• [Task brief]:
Rewrite the rows below, changing every "Find the location of a particular element" to "Locate a specific element" and leaving everything else as it is.

• [Dataset excerpts]:

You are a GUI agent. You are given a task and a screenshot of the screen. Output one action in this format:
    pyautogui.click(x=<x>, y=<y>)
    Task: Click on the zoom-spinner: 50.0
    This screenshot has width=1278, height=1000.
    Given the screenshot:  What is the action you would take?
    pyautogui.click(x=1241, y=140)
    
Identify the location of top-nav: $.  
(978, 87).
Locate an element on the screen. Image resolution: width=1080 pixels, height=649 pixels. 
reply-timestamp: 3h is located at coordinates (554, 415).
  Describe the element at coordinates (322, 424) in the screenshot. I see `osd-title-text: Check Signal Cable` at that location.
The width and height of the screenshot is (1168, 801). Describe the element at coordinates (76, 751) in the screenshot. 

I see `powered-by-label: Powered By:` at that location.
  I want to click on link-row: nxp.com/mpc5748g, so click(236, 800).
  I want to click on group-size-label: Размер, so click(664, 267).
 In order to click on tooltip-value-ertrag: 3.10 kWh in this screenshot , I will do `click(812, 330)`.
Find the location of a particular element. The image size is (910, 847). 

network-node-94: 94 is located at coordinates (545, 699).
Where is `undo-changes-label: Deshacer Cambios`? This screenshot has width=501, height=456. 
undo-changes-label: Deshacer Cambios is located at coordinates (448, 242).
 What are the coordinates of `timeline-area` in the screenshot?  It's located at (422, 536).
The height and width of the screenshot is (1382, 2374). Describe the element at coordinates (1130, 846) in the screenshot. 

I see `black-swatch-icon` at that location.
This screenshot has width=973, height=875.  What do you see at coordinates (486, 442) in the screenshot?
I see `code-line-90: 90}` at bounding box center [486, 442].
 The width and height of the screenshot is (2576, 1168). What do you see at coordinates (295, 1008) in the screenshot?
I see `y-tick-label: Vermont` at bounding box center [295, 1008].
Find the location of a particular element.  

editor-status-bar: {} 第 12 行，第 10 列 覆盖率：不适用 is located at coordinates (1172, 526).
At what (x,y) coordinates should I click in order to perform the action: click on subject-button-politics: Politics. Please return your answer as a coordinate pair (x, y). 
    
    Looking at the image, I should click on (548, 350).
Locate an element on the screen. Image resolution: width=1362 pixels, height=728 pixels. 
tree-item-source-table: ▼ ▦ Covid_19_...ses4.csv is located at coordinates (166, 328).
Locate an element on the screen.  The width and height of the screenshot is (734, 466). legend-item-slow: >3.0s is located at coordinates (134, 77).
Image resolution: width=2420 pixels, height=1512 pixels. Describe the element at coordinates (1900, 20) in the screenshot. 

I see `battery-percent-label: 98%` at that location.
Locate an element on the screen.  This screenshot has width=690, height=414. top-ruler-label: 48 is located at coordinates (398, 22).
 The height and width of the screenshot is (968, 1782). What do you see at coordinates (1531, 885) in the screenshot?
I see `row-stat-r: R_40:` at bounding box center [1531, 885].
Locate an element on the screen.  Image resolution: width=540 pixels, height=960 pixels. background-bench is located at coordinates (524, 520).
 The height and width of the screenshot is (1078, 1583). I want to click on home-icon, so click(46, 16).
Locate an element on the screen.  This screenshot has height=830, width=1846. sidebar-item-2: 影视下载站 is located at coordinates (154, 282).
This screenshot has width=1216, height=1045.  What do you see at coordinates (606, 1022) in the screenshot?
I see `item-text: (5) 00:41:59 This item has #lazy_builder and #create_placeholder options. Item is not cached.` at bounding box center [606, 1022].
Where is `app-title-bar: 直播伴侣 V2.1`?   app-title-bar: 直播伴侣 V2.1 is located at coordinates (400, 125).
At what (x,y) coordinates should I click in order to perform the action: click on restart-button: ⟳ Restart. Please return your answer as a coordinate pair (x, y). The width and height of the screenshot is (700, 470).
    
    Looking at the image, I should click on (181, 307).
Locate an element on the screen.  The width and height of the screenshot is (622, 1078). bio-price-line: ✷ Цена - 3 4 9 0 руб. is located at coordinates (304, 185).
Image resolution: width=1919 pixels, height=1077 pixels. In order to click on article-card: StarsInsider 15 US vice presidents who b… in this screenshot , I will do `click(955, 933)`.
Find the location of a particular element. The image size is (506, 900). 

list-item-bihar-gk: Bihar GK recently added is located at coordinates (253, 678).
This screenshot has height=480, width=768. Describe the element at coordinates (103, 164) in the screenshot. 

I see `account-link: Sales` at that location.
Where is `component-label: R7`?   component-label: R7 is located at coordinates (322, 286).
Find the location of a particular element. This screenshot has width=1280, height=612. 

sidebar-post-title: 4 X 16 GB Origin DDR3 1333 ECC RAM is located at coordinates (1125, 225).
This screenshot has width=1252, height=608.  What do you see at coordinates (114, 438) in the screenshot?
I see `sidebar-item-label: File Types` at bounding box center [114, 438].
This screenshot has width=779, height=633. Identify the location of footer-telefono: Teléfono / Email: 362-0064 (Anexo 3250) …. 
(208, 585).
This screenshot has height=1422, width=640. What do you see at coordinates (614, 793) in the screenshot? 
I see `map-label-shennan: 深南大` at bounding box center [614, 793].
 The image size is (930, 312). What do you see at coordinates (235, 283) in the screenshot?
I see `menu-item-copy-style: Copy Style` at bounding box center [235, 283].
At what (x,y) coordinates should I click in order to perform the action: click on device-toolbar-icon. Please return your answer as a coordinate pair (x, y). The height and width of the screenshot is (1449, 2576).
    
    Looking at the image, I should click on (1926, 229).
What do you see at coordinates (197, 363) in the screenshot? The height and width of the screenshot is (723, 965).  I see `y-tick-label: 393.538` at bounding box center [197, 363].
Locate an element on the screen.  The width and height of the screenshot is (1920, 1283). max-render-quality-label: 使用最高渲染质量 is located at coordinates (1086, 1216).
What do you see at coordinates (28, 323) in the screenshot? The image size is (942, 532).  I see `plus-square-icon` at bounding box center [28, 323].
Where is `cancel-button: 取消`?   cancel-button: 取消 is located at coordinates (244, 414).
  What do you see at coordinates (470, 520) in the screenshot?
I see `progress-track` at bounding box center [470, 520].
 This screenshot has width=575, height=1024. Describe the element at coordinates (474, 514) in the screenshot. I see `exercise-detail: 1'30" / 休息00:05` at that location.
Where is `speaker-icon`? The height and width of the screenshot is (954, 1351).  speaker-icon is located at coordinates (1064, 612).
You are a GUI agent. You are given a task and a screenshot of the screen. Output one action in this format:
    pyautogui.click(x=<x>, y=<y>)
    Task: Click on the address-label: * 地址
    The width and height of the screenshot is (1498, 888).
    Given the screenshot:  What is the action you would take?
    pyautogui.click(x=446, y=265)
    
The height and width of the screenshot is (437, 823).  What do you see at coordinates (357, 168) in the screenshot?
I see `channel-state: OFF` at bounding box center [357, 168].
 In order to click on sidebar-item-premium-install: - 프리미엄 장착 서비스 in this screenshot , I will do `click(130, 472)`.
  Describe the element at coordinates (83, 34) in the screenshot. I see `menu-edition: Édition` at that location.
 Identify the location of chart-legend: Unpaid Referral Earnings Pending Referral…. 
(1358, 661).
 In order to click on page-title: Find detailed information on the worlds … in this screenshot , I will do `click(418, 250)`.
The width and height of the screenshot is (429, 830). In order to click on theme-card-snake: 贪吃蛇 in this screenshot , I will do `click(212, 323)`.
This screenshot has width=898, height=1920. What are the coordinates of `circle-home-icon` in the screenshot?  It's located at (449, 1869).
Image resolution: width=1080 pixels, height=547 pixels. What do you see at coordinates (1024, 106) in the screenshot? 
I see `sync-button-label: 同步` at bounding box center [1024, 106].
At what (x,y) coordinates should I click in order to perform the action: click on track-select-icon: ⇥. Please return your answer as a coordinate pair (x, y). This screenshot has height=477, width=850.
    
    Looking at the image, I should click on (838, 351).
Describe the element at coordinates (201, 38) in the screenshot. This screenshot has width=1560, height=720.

• [Written solution]:
You are a GUI agent. You are given a task and a screenshot of the screen. Output one action in this format:
    pyautogui.click(x=<x>, y=<y>)
    Task: Click on the zoom-spinner: 50.0
    This screenshot has width=1278, height=1000.
    Given the screenshot:  What is the action you would take?
    pyautogui.click(x=1241, y=140)
    
Identify the location of top-nav: $.  
(978, 87).
Locate an element on the screen. Image resolution: width=1080 pixels, height=649 pixels. 
reply-timestamp: 3h is located at coordinates (554, 415).
  Describe the element at coordinates (322, 424) in the screenshot. I see `osd-title-text: Check Signal Cable` at that location.
The width and height of the screenshot is (1168, 801). Describe the element at coordinates (76, 751) in the screenshot. 

I see `powered-by-label: Powered By:` at that location.
  I want to click on link-row: nxp.com/mpc5748g, so click(236, 800).
  I want to click on group-size-label: Размер, so click(664, 267).
 In order to click on tooltip-value-ertrag: 3.10 kWh in this screenshot , I will do `click(812, 330)`.
Locate a specific element. The image size is (910, 847). 

network-node-94: 94 is located at coordinates (545, 699).
Where is `undo-changes-label: Deshacer Cambios`? This screenshot has width=501, height=456. 
undo-changes-label: Deshacer Cambios is located at coordinates (448, 242).
 What are the coordinates of `timeline-area` in the screenshot?  It's located at (422, 536).
The height and width of the screenshot is (1382, 2374). Describe the element at coordinates (1130, 846) in the screenshot. 

I see `black-swatch-icon` at that location.
This screenshot has width=973, height=875.  What do you see at coordinates (486, 442) in the screenshot?
I see `code-line-90: 90}` at bounding box center [486, 442].
 The width and height of the screenshot is (2576, 1168). What do you see at coordinates (295, 1008) in the screenshot?
I see `y-tick-label: Vermont` at bounding box center [295, 1008].
Locate a specific element.  

editor-status-bar: {} 第 12 行，第 10 列 覆盖率：不适用 is located at coordinates (1172, 526).
At what (x,y) coordinates should I click in order to perform the action: click on subject-button-politics: Politics. Please return your answer as a coordinate pair (x, y). 
    
    Looking at the image, I should click on (548, 350).
Locate an element on the screen. Image resolution: width=1362 pixels, height=728 pixels. 
tree-item-source-table: ▼ ▦ Covid_19_...ses4.csv is located at coordinates (166, 328).
Locate an element on the screen.  The width and height of the screenshot is (734, 466). legend-item-slow: >3.0s is located at coordinates (134, 77).
Image resolution: width=2420 pixels, height=1512 pixels. Describe the element at coordinates (1900, 20) in the screenshot. 

I see `battery-percent-label: 98%` at that location.
Locate an element on the screen.  This screenshot has width=690, height=414. top-ruler-label: 48 is located at coordinates (398, 22).
 The height and width of the screenshot is (968, 1782). What do you see at coordinates (1531, 885) in the screenshot?
I see `row-stat-r: R_40:` at bounding box center [1531, 885].
Locate an element on the screen.  Image resolution: width=540 pixels, height=960 pixels. background-bench is located at coordinates (524, 520).
 The height and width of the screenshot is (1078, 1583). I want to click on home-icon, so click(46, 16).
Locate an element on the screen.  This screenshot has height=830, width=1846. sidebar-item-2: 影视下载站 is located at coordinates (154, 282).
This screenshot has width=1216, height=1045.  What do you see at coordinates (606, 1022) in the screenshot?
I see `item-text: (5) 00:41:59 This item has #lazy_builder and #create_placeholder options. Item is not cached.` at bounding box center [606, 1022].
Where is `app-title-bar: 直播伴侣 V2.1`?   app-title-bar: 直播伴侣 V2.1 is located at coordinates (400, 125).
At what (x,y) coordinates should I click in order to perform the action: click on restart-button: ⟳ Restart. Please return your answer as a coordinate pair (x, y). The width and height of the screenshot is (700, 470).
    
    Looking at the image, I should click on (181, 307).
Locate an element on the screen.  The width and height of the screenshot is (622, 1078). bio-price-line: ✷ Цена - 3 4 9 0 руб. is located at coordinates (304, 185).
Image resolution: width=1919 pixels, height=1077 pixels. In order to click on article-card: StarsInsider 15 US vice presidents who b… in this screenshot , I will do `click(955, 933)`.
Locate a specific element. The image size is (506, 900). 

list-item-bihar-gk: Bihar GK recently added is located at coordinates (253, 678).
This screenshot has height=480, width=768. Describe the element at coordinates (103, 164) in the screenshot. 

I see `account-link: Sales` at that location.
Where is `component-label: R7`?   component-label: R7 is located at coordinates (322, 286).
Locate a specific element. This screenshot has width=1280, height=612. 

sidebar-post-title: 4 X 16 GB Origin DDR3 1333 ECC RAM is located at coordinates (1125, 225).
This screenshot has width=1252, height=608.  What do you see at coordinates (114, 438) in the screenshot?
I see `sidebar-item-label: File Types` at bounding box center [114, 438].
This screenshot has width=779, height=633. Identify the location of footer-telefono: Teléfono / Email: 362-0064 (Anexo 3250) …. 
(208, 585).
This screenshot has height=1422, width=640. What do you see at coordinates (614, 793) in the screenshot? 
I see `map-label-shennan: 深南大` at bounding box center [614, 793].
 The image size is (930, 312). What do you see at coordinates (235, 283) in the screenshot?
I see `menu-item-copy-style: Copy Style` at bounding box center [235, 283].
At what (x,y) coordinates should I click in order to perform the action: click on device-toolbar-icon. Please return your answer as a coordinate pair (x, y). The height and width of the screenshot is (1449, 2576).
    
    Looking at the image, I should click on (1926, 229).
What do you see at coordinates (197, 363) in the screenshot? The height and width of the screenshot is (723, 965).  I see `y-tick-label: 393.538` at bounding box center [197, 363].
Locate an element on the screen.  The width and height of the screenshot is (1920, 1283). max-render-quality-label: 使用最高渲染质量 is located at coordinates (1086, 1216).
What do you see at coordinates (28, 323) in the screenshot? The image size is (942, 532).  I see `plus-square-icon` at bounding box center [28, 323].
Where is `cancel-button: 取消`?   cancel-button: 取消 is located at coordinates (244, 414).
  What do you see at coordinates (470, 520) in the screenshot?
I see `progress-track` at bounding box center [470, 520].
 This screenshot has width=575, height=1024. Describe the element at coordinates (474, 514) in the screenshot. I see `exercise-detail: 1'30" / 休息00:05` at that location.
Where is `speaker-icon`? The height and width of the screenshot is (954, 1351).  speaker-icon is located at coordinates (1064, 612).
You are a GUI agent. You are given a task and a screenshot of the screen. Output one action in this format:
    pyautogui.click(x=<x>, y=<y>)
    Task: Click on the address-label: * 地址
    The width and height of the screenshot is (1498, 888).
    Given the screenshot:  What is the action you would take?
    pyautogui.click(x=446, y=265)
    
The height and width of the screenshot is (437, 823).  What do you see at coordinates (357, 168) in the screenshot?
I see `channel-state: OFF` at bounding box center [357, 168].
 In order to click on sidebar-item-premium-install: - 프리미엄 장착 서비스 in this screenshot , I will do `click(130, 472)`.
  Describe the element at coordinates (83, 34) in the screenshot. I see `menu-edition: Édition` at that location.
 Identify the location of chart-legend: Unpaid Referral Earnings Pending Referral…. 
(1358, 661).
 In order to click on page-title: Find detailed information on the worlds … in this screenshot , I will do `click(418, 250)`.
The width and height of the screenshot is (429, 830). In order to click on theme-card-snake: 贪吃蛇 in this screenshot , I will do `click(212, 323)`.
This screenshot has width=898, height=1920. What are the coordinates of `circle-home-icon` in the screenshot?  It's located at (449, 1869).
Image resolution: width=1080 pixels, height=547 pixels. What do you see at coordinates (1024, 106) in the screenshot? 
I see `sync-button-label: 同步` at bounding box center [1024, 106].
At what (x,y) coordinates should I click in order to perform the action: click on track-select-icon: ⇥. Please return your answer as a coordinate pair (x, y). This screenshot has height=477, width=850.
    
    Looking at the image, I should click on (838, 351).
Describe the element at coordinates (201, 38) in the screenshot. This screenshot has width=1560, height=720.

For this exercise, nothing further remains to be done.